National Health Service Corps clinicians do this by:

  • staffing new health services delivery sites;
  • expanding existing services;
  • developing programs that impact the health of individuals and communities; and
  • providing continued care for the underserved through: patient care services, clinical leadership, and teaching the next generation of clinicians.

The National Health Service Corps Recruitment programs select the best to serve the neediest. These programs are committed to selecting health care professionals who demonstrate:

  • a commitment to improve the well being of individuals;
  • leadership, resourcefulness, and initiative;
  • sensitivity to diversities;
  • clear and appropriate communications;
  • flexibility; and
  • resilience.

We believe the need for a National Health Service Corps is clear, and we can go further:

  • Maldistribution of health professionals continues;
  • Community demand is more than three times the number of clinicians available;
  • 800 physicians retire or leave health professional shortage areas annually;
  • Currently, the National Health Service Corps= 2,376 clinicians provide service to 3.6 million people (2 million in free-standing sites, i.e., community clinics, hospital clinics, private solo or group practices, county health departments, mental health/substance abuse, Indian Health Service, and Bureau of Prison facilities, and 1.6 million in Health Centers).
  • By amending the HPSA regulation, we will be able to more accurately pinpoint the neediest communities and target assistance to meet their health care needs.

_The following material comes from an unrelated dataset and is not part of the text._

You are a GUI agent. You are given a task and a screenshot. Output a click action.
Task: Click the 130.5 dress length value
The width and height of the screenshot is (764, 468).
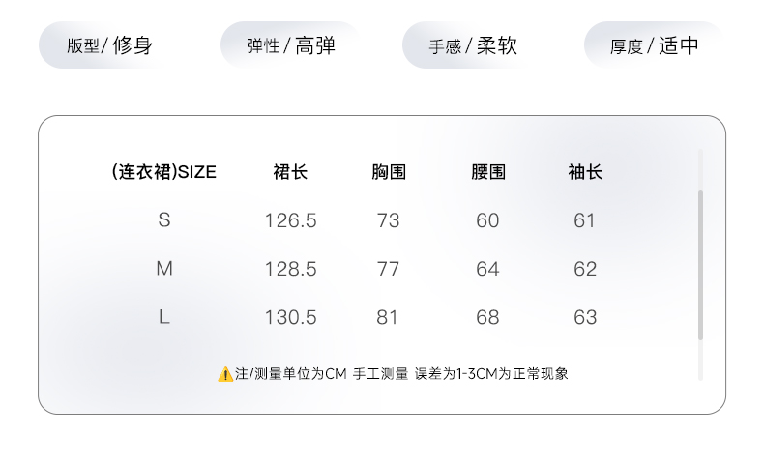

Over its history, the National Health Service Corps has effectively contributed to the strengthening and expansion of the health care safety net. We believe the National Health Service Corps stands ready to increase access to primary care services by attracting and retaining clinicians. We plan on transmitting a bill to the Congress this spring. We look forward to cooperating with this Committee as we work to better serve this program, and its clinicians, so it will have a significant impact on the Nation=s health -- both now and in the future.

Conclusion

In conclusion, the Administration is extremely proud of our safety net providers, and looks forward to working with the Subcommittee in strengthening these programs. Together, a strengthened National Health Service Corps and expanded Consolidated Health Centers partnership offer the Nation a strong investment in primary health care safety net coverage -- community-based, complementary programs offering flexible, culturally-competent, interdisciplinary services -- responsive to community need -- an important first step in expanding access to care. This integral partnership has resulted in the National Health Service Corps currently placing 46 percent of its scholars and loan repayers at Health Centers -- providing nearly 15 percent of all Health Center clinicians. The Administration will aggressively pursue reauthorizations to ensure that a strengthened National Health Service Corps and expanded Consolidated Health Centers remain core, essential elements of the health care safety net.

Chairman Frist, Senator Kennedy, and members of the Subcommittee: I would be happy to address any questions you may have.